Multiprocessors are a leaky abstraction
Earlier this week, the story started rumbling through the usual places that using hyperthreading on Intel CPUs could cause serious performance problems in some applications, like Microsoft SQL Server. The current best guess of the cause is cache thrashing due to Hyperthreaded processors sharing L1 and L2 cache. If a process that hammers the cache is scheduled onto one logical processor of a HT pair, it will destroy the performance of anything running on the other logical CPU (I'm summarizing from here).
As this vividly demonstrates, multiprocessors are a leaky abstraction, where very low level details of the system can cause dramatic high level effects. Unlike simpler leaky abstractions, MP issues are often dynamic effects that are challenging to fix or work around (and we already know that most programmers are not just ignorant but wrong about the dynamic behavior of their programs).
Just to show that this happens outside of Hyperthreading, another case is the memory traffic caused by uncontended locks that are taken on multiple CPUs. Taking a lock requires a write, and (locked) writes require the writing CPU get the latest version of the cache line for the target address, which requires bandwidth-consuming synchronization among the caches. (This one happens even in true symmetric MP.)

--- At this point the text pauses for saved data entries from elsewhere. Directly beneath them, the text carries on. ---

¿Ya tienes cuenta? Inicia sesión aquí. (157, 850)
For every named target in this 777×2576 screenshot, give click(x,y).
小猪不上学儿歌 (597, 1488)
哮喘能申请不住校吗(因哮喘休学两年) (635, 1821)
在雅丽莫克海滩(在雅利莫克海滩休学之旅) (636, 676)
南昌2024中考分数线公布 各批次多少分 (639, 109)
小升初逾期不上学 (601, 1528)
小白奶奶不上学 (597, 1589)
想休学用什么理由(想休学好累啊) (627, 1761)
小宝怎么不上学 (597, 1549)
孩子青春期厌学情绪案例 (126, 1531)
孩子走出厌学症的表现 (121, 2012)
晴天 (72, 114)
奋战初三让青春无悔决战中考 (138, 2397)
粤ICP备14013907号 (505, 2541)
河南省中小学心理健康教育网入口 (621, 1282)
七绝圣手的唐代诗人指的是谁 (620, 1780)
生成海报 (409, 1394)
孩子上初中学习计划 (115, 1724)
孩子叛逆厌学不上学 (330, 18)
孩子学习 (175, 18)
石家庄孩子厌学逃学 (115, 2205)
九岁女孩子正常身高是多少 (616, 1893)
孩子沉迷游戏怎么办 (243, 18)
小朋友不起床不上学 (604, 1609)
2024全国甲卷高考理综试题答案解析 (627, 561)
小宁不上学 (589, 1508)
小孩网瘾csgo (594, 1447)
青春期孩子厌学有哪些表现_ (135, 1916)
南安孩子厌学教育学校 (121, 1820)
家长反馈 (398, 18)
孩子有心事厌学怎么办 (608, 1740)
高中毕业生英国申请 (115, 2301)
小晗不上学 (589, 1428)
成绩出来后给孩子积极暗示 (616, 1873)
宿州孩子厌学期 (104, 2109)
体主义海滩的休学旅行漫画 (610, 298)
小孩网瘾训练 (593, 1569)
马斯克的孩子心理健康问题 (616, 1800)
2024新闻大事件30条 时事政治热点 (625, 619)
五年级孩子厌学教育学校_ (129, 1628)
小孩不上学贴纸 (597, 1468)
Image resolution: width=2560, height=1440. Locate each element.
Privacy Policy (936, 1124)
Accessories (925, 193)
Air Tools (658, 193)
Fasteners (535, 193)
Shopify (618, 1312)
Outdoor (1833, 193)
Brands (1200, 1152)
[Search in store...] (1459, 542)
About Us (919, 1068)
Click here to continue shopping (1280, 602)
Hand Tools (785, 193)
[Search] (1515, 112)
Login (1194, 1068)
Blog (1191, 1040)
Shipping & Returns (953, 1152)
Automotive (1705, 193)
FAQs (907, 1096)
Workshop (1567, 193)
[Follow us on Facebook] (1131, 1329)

The leakyness of the MP abstraction matters because multiprocessors of all sorts (HT, multi-core, etc) are increasingly being put forward as the only way to substantially improve system performance over the next while. Often the designs are ccNUMA, which have more complexities (and therefor issues) than plain SMP.
(Credit where credit's due department: I learned about the lock cache traffic issue from discussions on the Linux kernel mailing list.)